Although early models posited that the early speakers were both
iron-using and agricultural, archaeology has shown that they did not use
iron until as late as 400 BC, though they were agricultural. The western branch, not necessarily linguistically distinct, according to Christopher Ehret, followed the coast and the major rivers of the Congo system southward, reaching central Angola by around 500 BC.
It is clear that there were human populations in the region at the time of the expansion, and pygmies are their closest living relatives. However, mtDNA genetic research from Cabinda suggests that only haplogroups that originated in West Africa are found there today, and the distinctive L0
of the pre-Bantu population is missing, suggesting that there was a
complete population replacement. In South Africa, however, a more
complex intermixing could have taken place.
Further east, Bantu-speaking communities had reached the great Central African rainforest, and by 500 BC, pioneering groups had emerged into the savannas to the south, in what are now the Democratic Republic of Congo, Angola, and Zambia.
Another stream of migration, moving east by 3,000 years ago (1000 BC),
was creating a major new population center near the Great Lakes of East
Africa, where a rich environment supported a dense population.
Movements by small groups to the southeast from the Great Lakes region
were more rapid, with initial settlements widely dispersed near the
coast and near rivers, due to comparatively harsh farming conditions in
areas farther from water. Pioneering groups had reached modern
KwaZulu-Natal in South Africa by AD 300 along the coast, and the modern Limpopo Province (formerly Northern Transvaal) by AD 500.
From the 13th century to 17th century
Between the 13th and 15th centuries, the relatively powerful Bantu-speaking states on a scale larger than local chiefdoms
began to emerge: in the Great Lakes region, in the savanna south of the
Central African rainforest, and on the Zambezi River where the Monomatapa kings built the famous Great Zimbabwe
complex. Such processes of state-formation occurred with increasing
frequency from the 16th century onward. They were probably due to denser
population, which led to more specialised divisions of labour,
including military power, while making outmigration more difficult.
Other factors were increased trade among African communities and with
European and Arab traders on the coasts, technological developments in
economic activity, and new techniques in the political-spiritual
ritualisation of royalty as the source of national strength and health. Towards the northern parts of South Africa emerged groups of Tsonga and Venda tribes around the 1500s and 1600s.
Rise of the Zulu Empire (18th–19th centuries)
By the time Great Zimbabwe had ceased being the capital of a large trading empire, speakers of Bantu languages were present throughout much of southern Africa. Two main groups developed: the Nguni (Xhosa, Zulu, Swazi), who occupied the eastern coastal plains, and the Sotho–Tswana, who lived on the interior plateau.

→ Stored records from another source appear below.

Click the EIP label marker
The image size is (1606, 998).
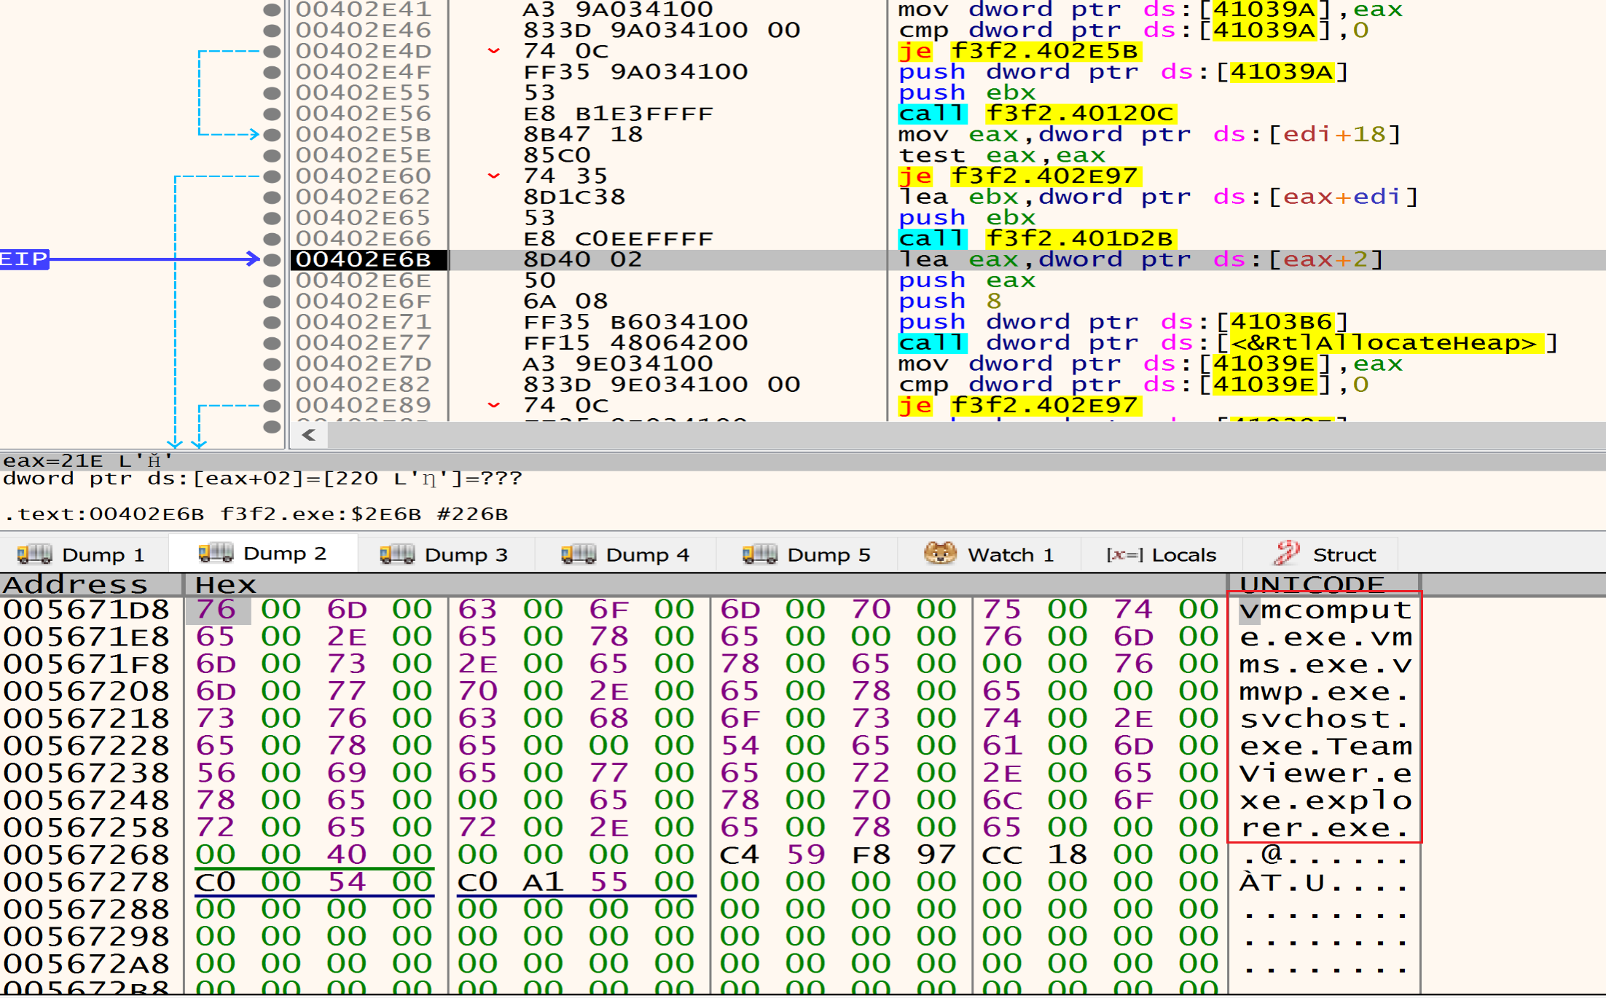pyautogui.click(x=24, y=259)
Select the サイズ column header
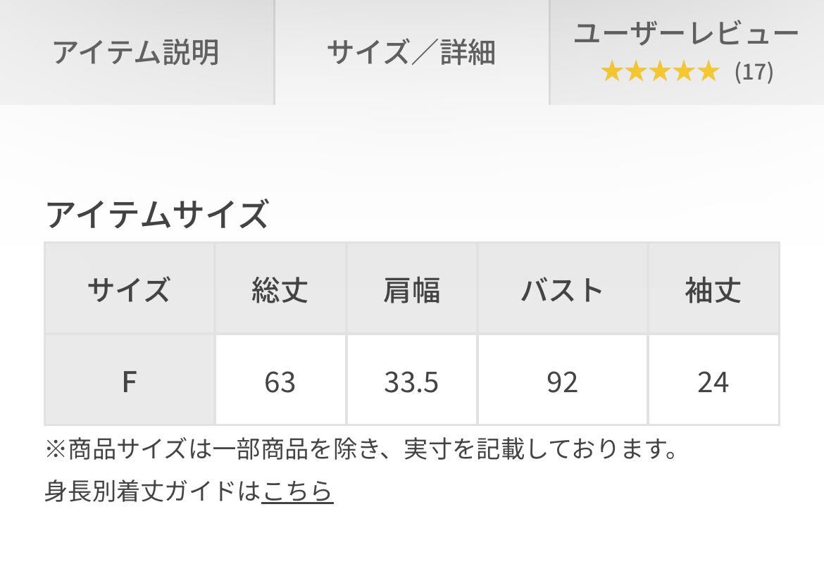 tap(129, 289)
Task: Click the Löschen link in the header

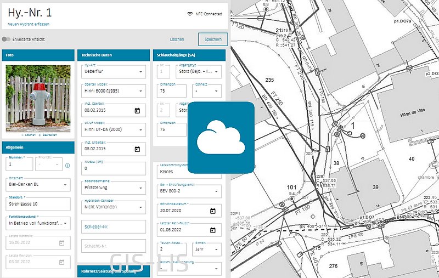Action: click(x=177, y=39)
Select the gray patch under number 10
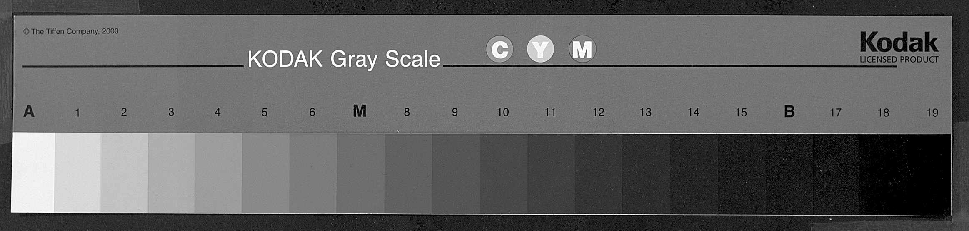This screenshot has height=231, width=969. (x=504, y=173)
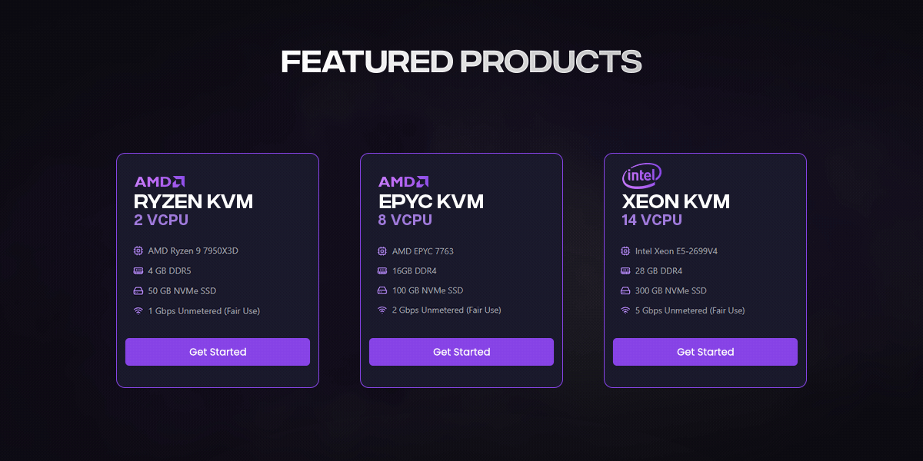Image resolution: width=923 pixels, height=461 pixels.
Task: Click the RAM icon beside 28 GB DDR4
Action: click(x=626, y=270)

In the late 18th and early 19th century, two major events occurred. The Trekboers were colonizing new areas of southern Africa, moving northeast from the Cape Colony,
and they came into contact with the Xhosa, the Southern Nguni. At the
same time, major events were taking place further north in modern-day KwaZulu-Natal. At that time, the area was populated by dozens of small clans, one of which was the Zulu, then a particularly small clan of no local distinction whatsoever. In 1816, Shaka acceded to the Zulu throne. Within a year, he had conquered the neighboring clans, and had made the Zulu into the most important ally of the large Mtetwa clan, which was in competition with the Ndwandwe clan for domination of the northern part of modern-day KwaZulu-Natal.
Criticism
Manfred
K. H. Eggert stated that "the current archaeological record in the
Central African rainforest is extremely spotty and consequently far from
convincing so as to be taken as a reflection of a steady influx of
Bantu speakers into the forest, let alone movement on a larger scale."